Exercise: In the data below, find the line containing "Where should I"; transcribe it and each line after it exactly, through the last, skipping pictures.

====

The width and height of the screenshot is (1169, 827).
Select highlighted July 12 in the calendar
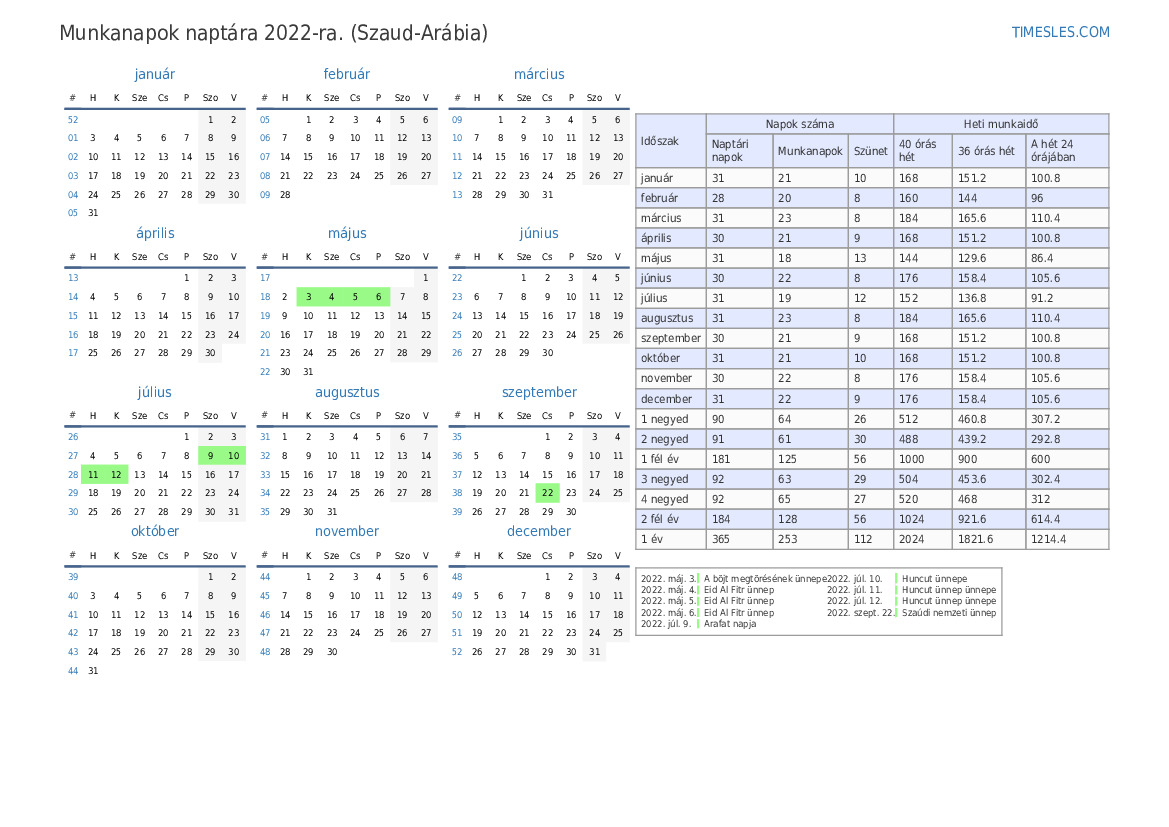(x=116, y=475)
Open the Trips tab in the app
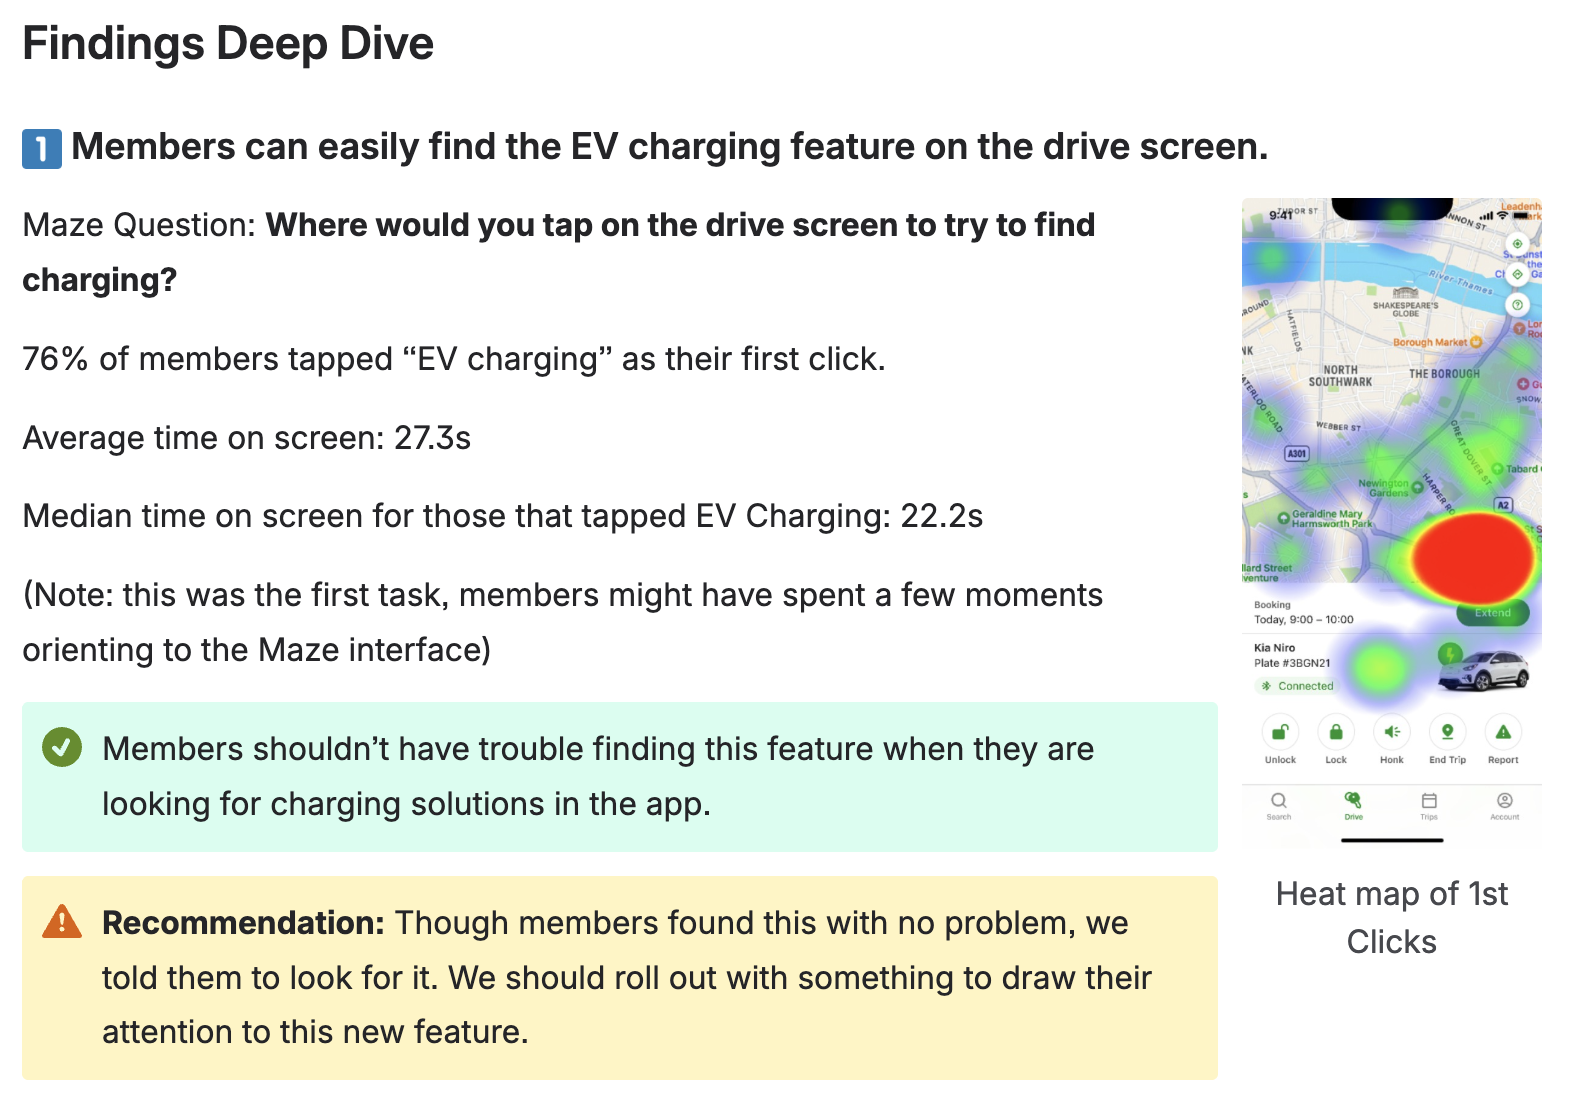This screenshot has width=1578, height=1104. tap(1429, 806)
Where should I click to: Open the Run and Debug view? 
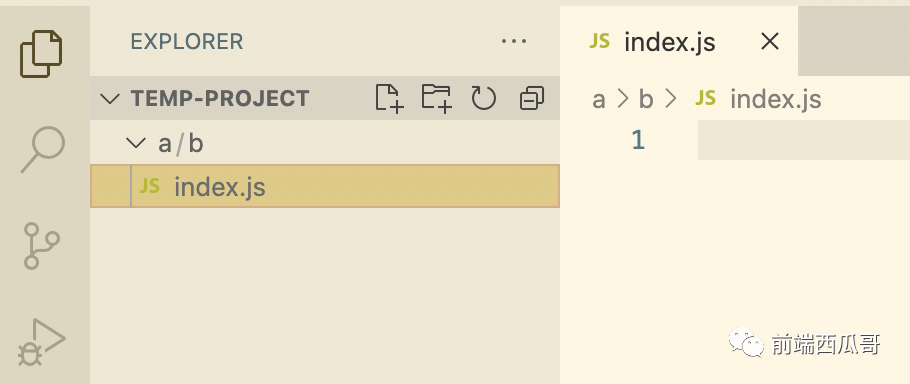click(41, 342)
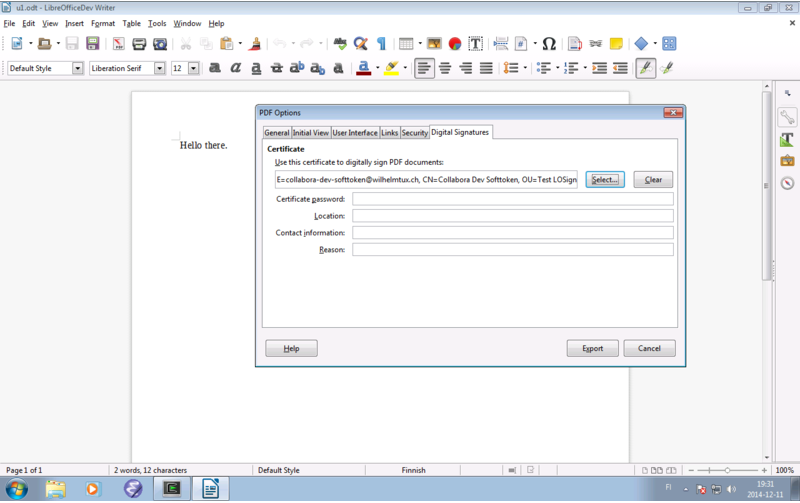
Task: Click the Insert Chart icon
Action: (455, 44)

====

Output for this exercise:
Where should I click to: Open the Run and Debug view? 
click(41, 342)
Task: Click the Insert Chart icon
Action: (455, 44)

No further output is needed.